* [Texto para leitura]:
....
A pandemia que vivemos atualmente, com largas fatias da população mundial em risco de ficar em quarentena, por força do risco de contágio do Covid-19, trará inevitavelmente graves consequências económicas e orçamentais, assim como uma expectável mudança nos hábitos de consumo.

Nos próximos meses assistiremos, por certo, a um acréscimo do consumo à distância, sejam eles serviços de base digital ou as compras de bens por via eletrónica. Se já era uma tendência, a economia digital tenderá a crescer exponencialmente nos próximos meses impulsionada pelo medo e receio de contágio.

Sendo este um assunto eminentemente de saúde pública, rapidamente escalará para outros patamares da discussão política face ao declínio acentuado da atividade económica com inevitáveis repercussões nas contas públicas, em particular nas receitas fiscais, com menos receita de IRC e IVA.

Ao menor consumo privado sem setores tradicionais como as viagens, bens de luxo, automóveis, hotelaria e distribuição, teremos por certo uma explosão do consumo de bens e serviços com uma componente digital, o que acelerará, inevitavelmente, a necessidade de um acordo político global sobre a tributação da economia digital. Conforme anunciado a 30 de janeiro do corrente ano, tal acordo político deverá ser alcançado até final de 2020 sob a égide da OCDE e o denominados Pilares Um e Dois do BEPS.

Até à presente data, a resposta dos Estados tem sido descoordenada mediante a adoção de medidas unilaterais.

Se é verdade que a maioria dos Estados não introduziram qualquer imposto digital, existem outros que ajustaram a sua legislação em sede de IVA de forma a sujeitar a tributação o consumo de bens de natureza eletrónica – invertendo a regra de localização de tais operações da sede do prestador para a residência do adquirente – e uma minoria crescente que resolveu criar um imposto tecnológico (Digital Services Tax), como é o caso da França, Espanha, Reino Unido ou Canada só para citar alguns. O caso francês foi, aliás, paradigmático pois mereceu uma forte reação da parte dos Estados Unidos que ameaçaram com sanções económicas e imposição de tarifas adicionais sobre os produtos franceses.

Um acordo político foi alcançado em Davos, com a França a aceitar a suspensão da cobrança do seu imposto digital até final do presente ano, esperando, assim pelo acordo global a ser alcançado no seio do G20. Este tipo de tensões poderá, aliás, agravar-se no atual contexto que vivemos, com os Estados Unidos a defenderem que os princípios de tributação mínima e nexus a impor às empresas tecnológicas deverão assumir uma natureza “opcional” (safe harbour), permitindo às empresas optar ou não pela sua adesão.
....
* [Dados a analisar]:
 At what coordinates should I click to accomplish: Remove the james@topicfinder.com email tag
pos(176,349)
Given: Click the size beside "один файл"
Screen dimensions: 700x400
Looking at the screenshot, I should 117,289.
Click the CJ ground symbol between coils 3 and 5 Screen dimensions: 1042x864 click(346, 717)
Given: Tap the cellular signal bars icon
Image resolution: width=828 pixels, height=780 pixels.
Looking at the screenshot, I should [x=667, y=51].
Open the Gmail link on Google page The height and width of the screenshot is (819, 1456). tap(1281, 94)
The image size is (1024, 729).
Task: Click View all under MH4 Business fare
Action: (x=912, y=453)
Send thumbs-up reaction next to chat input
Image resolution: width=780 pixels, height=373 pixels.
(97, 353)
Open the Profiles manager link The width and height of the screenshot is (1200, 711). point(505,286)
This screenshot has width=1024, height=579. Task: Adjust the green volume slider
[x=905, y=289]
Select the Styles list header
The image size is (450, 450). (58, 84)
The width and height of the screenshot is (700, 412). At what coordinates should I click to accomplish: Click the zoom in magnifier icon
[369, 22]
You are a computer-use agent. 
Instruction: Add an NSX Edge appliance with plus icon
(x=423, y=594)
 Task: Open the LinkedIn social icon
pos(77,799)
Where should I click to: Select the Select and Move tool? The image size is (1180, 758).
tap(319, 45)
....
* [Instrução 1]:
Responda às perguntas sobre o texto sobre a tributação da economia digital.
(a) Que receitas fiscais o texto indica que diminuirão?
(b) Em que data foi anunciado o prazo para o acordo político sob a égide da OCDE?
(c) Onde foi alcançado o acordo que levou a França a suspender a cobrança do seu imposto digital?
* [Instrução 2]:
Escreva a continuação do texto sobre a tributação da economia digital, a partir da sua última frase.
As linhas não são usadas aqui.

* [Resposta 1]:
(a) As receitas de IRC e IVA.
(b) A 30 de janeiro.
(c) Em Davos.

* [Resposta 2]:
Em termos muito gerais, pois que a complexidade do tema não se compagina com as limitações de um artigo desta natureza, sempre se dirá que o Pilar Um assenta num princípio de sujeição de tributação mínima das empresas de cariz tecnológico nos Estados onde desenvolvem as suas atividades (o Estado do consumo ou da fonte), independentemente de aí disporem de qualquer presença física.

Apurando-se o rendimento global da multinacional, uma determinada percentagem acima de um teto mínimo será alocada aos diversos Estados onde a empresa desenvolve a sua atividade consoante um conjunto de indicadores ainda em discussão.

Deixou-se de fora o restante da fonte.